One time after he hurled his jersey, a woman fan caught it and lighted it on fire, bringing security guards scurrying to extinguish the blaze. Another time, a fan threw Tatu's jersey back on the field, to the delight of the crowd.
In part because he scores often enough to strain the team's jersey budget and in part because it is unwise to incite a hostile crowd, Tatu no longer throws his jersey after scoring on the road.
When he and the Wichita Wings visit the Spirit tonight at the Baltimore Arena, he will keep his shirt on. The 32-year-old Brazilian is the Wings' No. 3 scorer with 72 points, including 20 goals, despite missing four games last month with a broken wrist.
When Tatu came to this country in 1981 to play for the Tampa Bay Rowdies of the North American Soccer League, the club suggested he throw his shirt to the crowd after scoring, the idea being to generate excitement. The idea caught on.
Tatu used to take bags of shirts to each city. People came to games carrying signs that urged their team: "Don't let Tatu take his shirt off."
In his years with the Dallas Sidekicks in the old Major Soccer League, Tatu had many a battle against the Blast. He came close to the Blast bench one time after scoring and the players threw water on him "to cool him off."

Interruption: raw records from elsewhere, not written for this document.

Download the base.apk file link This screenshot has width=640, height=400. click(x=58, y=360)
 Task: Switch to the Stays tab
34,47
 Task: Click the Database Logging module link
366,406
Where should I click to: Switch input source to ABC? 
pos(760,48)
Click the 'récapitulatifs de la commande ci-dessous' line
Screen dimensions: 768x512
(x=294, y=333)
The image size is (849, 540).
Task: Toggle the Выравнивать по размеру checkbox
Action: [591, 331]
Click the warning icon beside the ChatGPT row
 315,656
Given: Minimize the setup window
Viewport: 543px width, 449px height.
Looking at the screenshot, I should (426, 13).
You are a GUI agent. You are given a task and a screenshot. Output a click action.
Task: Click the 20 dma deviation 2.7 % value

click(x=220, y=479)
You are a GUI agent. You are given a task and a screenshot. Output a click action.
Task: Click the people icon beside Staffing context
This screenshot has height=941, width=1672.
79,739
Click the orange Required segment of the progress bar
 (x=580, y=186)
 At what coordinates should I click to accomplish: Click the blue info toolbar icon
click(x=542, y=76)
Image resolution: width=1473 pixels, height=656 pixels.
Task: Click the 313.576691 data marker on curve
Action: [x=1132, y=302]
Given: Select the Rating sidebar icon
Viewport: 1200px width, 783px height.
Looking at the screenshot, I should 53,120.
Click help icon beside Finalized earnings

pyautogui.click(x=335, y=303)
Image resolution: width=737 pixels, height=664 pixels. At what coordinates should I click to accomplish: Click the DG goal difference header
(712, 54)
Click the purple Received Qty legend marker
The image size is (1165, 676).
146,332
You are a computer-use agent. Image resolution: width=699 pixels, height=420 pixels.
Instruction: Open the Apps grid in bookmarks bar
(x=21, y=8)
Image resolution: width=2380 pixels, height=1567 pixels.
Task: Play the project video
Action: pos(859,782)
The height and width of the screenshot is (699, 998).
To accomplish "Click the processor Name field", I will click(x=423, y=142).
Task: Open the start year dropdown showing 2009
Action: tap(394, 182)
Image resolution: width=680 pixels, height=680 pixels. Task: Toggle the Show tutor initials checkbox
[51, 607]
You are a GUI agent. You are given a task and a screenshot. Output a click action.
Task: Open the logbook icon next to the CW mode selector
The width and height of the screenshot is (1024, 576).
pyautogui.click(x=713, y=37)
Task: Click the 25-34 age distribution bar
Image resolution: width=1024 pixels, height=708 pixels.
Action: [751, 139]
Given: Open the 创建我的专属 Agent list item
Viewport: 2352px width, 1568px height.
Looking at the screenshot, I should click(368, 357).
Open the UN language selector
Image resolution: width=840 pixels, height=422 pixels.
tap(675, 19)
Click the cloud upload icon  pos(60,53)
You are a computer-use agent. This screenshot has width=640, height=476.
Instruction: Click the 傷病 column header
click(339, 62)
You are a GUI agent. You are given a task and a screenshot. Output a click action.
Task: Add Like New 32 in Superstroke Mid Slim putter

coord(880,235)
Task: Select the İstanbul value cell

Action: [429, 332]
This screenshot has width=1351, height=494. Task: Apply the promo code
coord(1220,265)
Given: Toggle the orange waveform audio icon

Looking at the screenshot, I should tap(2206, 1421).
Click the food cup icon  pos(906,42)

Tatu was indeed hot. He won three MSL scoring titles and was twice the Most Valuable Player. Spirit coach Kenny Cooper, then directing the Blast, recalls a game in which Tatu scored five goals and threw a jersey to the crowd after each one.
"I worried he'd run out of jerseys and take off his shorts," Cooper said.
In a game at Dallas, the Blast's Keith Furphy announced to Cooper that he was going to score. Would it be OK to take off his shirt?
"Do you think anyone would want it?" Cooper said.
Born Antonio Carlos Pecorari, Tatu inherited his nickname from his father. In Portuguese, their native language, it means "armadillo," a moniker pinned on the elder Pecorari because, as a railroad worker, he was always digging under the tracks.
Last summer, the Spirit's Eric Dade played with Tatu on the Dallas Sidekicks of the Continental Indoor Soccer League. Tatu was the league's MVP and scoring champion.
"We used to tease him, saying to keep his shirt on because nobody wanted to see that ugly, fat body," Dade said. "He scored so many goals at home that he finally had to throw road jerseys into the stands."
Opponent: Wichita Wings
Site: Baltimore Arena
Radio: WWLG (1360 AM), WAMD (970 AM)
Tickets: Many available
Outlook: This is the opener of a three-games-in-three-nights stretch for the Spirit. Tomorrow night's home game against the St. Louis Ambush will be followed by a visit Sunday to the Dayton Dynamo. The Spirit (20-6), the NPSL's winningest team, is 14-1 at home, losing only to the Detroit Rockers on Dec. 17. Wichita (14-14), fourth in the National Division and 4-10 on the road, is led by Dale Ervine (95 points), Terry Woodberry (75) and Tatu (72). Paul Wright (101) leads the Spirit. Cris Vaccaro is the league's top-rated goalie, with an 11.38 goals-against average. Wichita's Kris Peat is No. 4 (12.71). The first 3,000 fans will receive Spirit rally towels.